▶ [Task to complete]
Starting with the line with "The image size" in the entries below and going on through the line with "Select the Tag : IfcLabel element box", output every line exactly and nothing more. No pictures.

▶ [Extracted information]

%%

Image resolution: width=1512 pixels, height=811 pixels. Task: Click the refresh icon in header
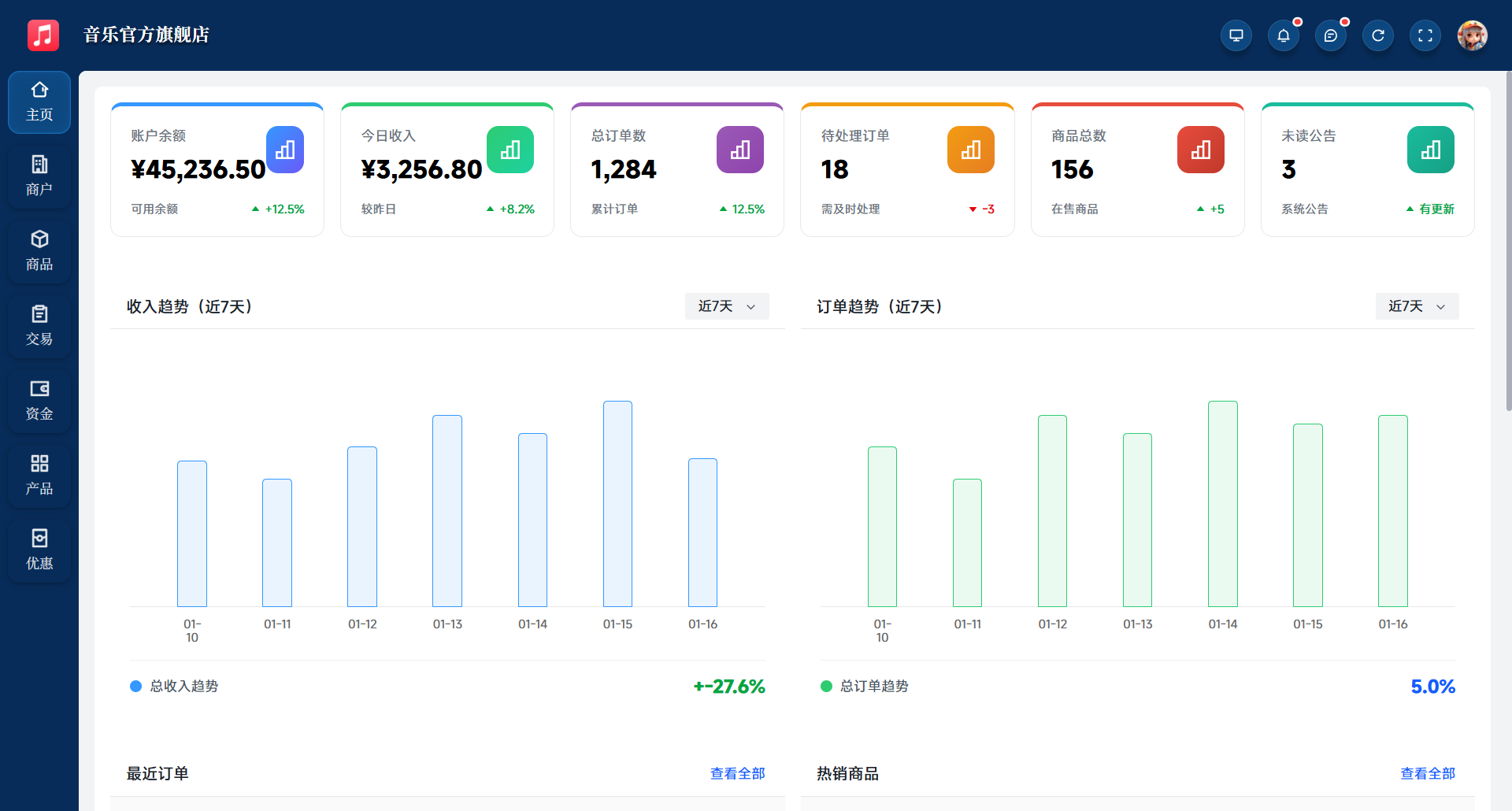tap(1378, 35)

%%
%%

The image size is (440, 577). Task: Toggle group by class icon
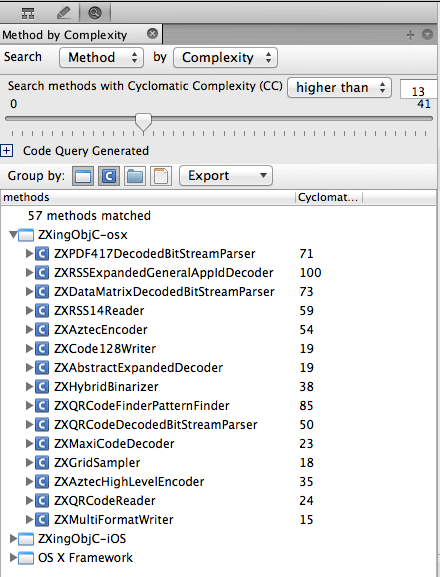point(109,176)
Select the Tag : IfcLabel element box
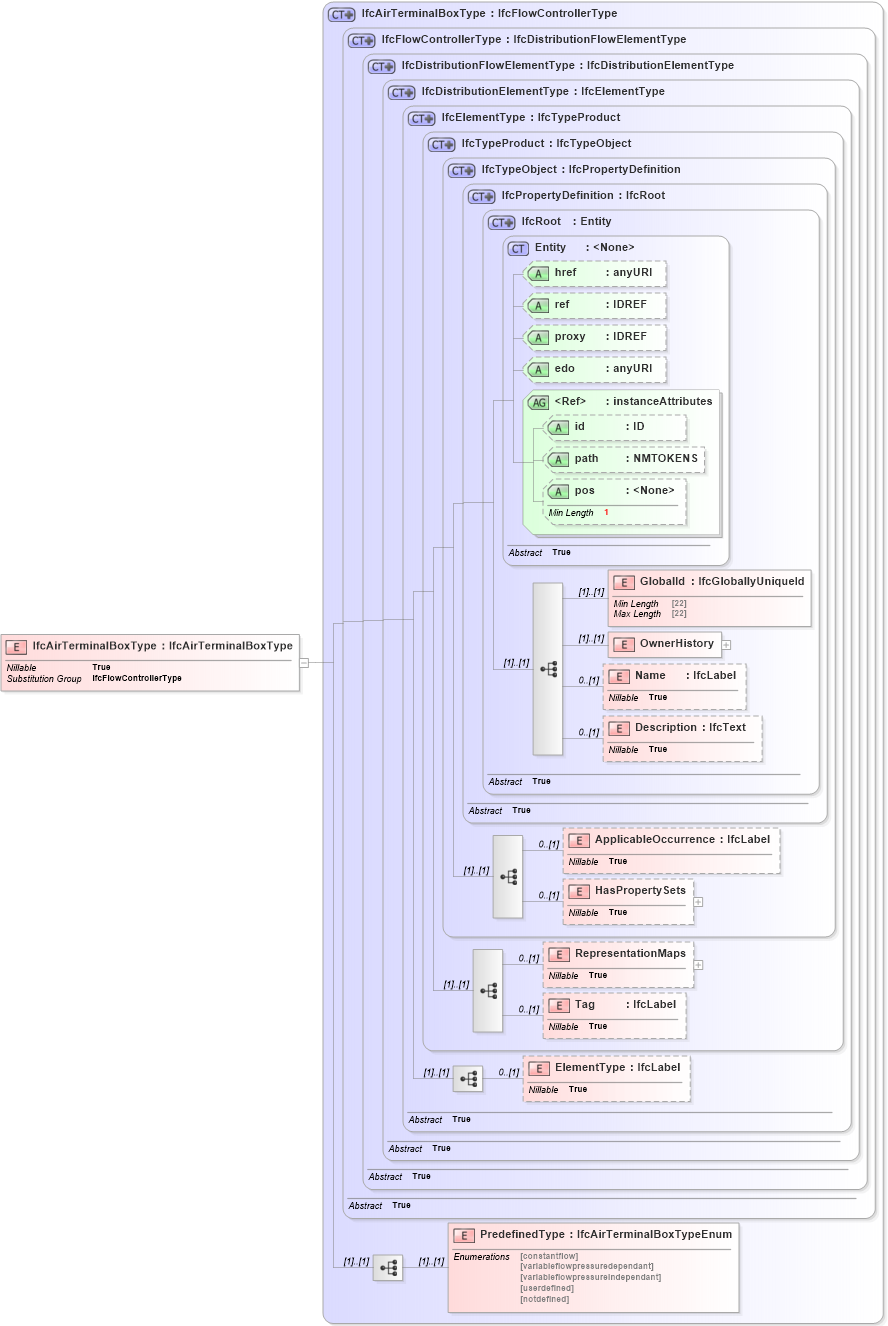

%%

▶ [Response below]
The image size is (440, 577). Task: Toggle group by class icon
point(109,176)
Select the Tag : IfcLabel element box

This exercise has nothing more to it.